3. Belonging —> Believing —> Behaving

The end goal of Catholicism is life transformation. Jesus comes to sanctify us completely in our humanity and that means a new way of thinking and acting. To help people get to a place where they are open to this kind of new way of life, however, we have to make sure we do not get the three steps above in the wrong order. We first have to let people know that they BELONG, that we love them regardless of what they have done and where they are currently at in life. Then, as a result of that belonging, they might become more open to BELIEVING that Jesus who He says He is and that the Catholic Church is the one true faith and only then will start to BEHAVE differently. If we have not helped walk them through the first two steps, we cannot expect the kind of life transformation that would normally accompany mature Catholicism.

4. Bring it all: the True, the Good, and the Beautiful

Encounters with the True, the Good, and the Beautiful open people’s hearts to a relationship with a personal God but, as Catholics, we have a tendency to emphasize only the one of these three Transcendentals that “worked” for us, that first moved us to the beginnings of belief. We can start to emphasize one in ministry to the detriment of the others and even can begin to denigrate these pre-evangelistic avenues if they do not fit our preferred path.

If we were moved ourselves by the intellectual richness of the Tradition, we might start to think that if we just tell people what the Church teaches, it will overwhelm their intellects to the point that an assent of faith naturally follows.
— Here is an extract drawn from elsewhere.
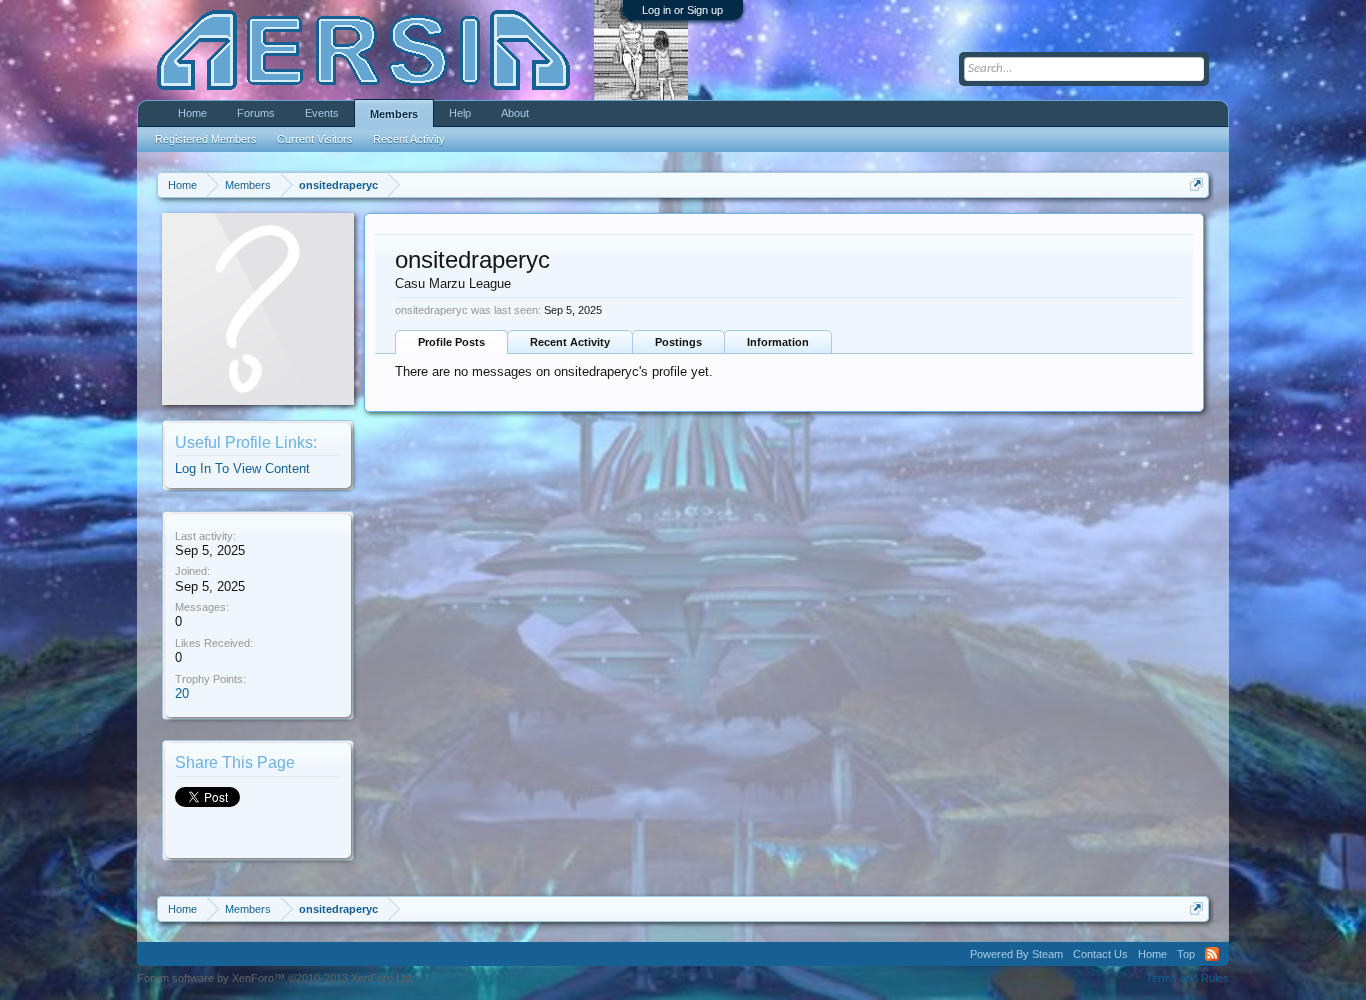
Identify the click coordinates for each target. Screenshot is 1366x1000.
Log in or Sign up (682, 10)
If we love the goodness displayed in the personal holiness of Catholics who live that faith out in the Church’s mission to love and serve, we could start to act like we should not worry about teaching or beauty because that witness alone is all that matters. If we love beauty, especially in the liturgy, we might start to think that reverent liturgy alone will be enough to evangelize people and show them the truth of Catholicism. Catholicism is always the religion of the “both-and.” As parishes, we witness to the fact that God is real when we display the amazing grandeur of the True, the Good, and the Beautiful in their symphonic unity. Parishes who are exceptional about sparking curiosity in unevangelized millennials will reflect deeply on how to show forthall three: the Truth, Beauty, and Goodness of God in their parish life.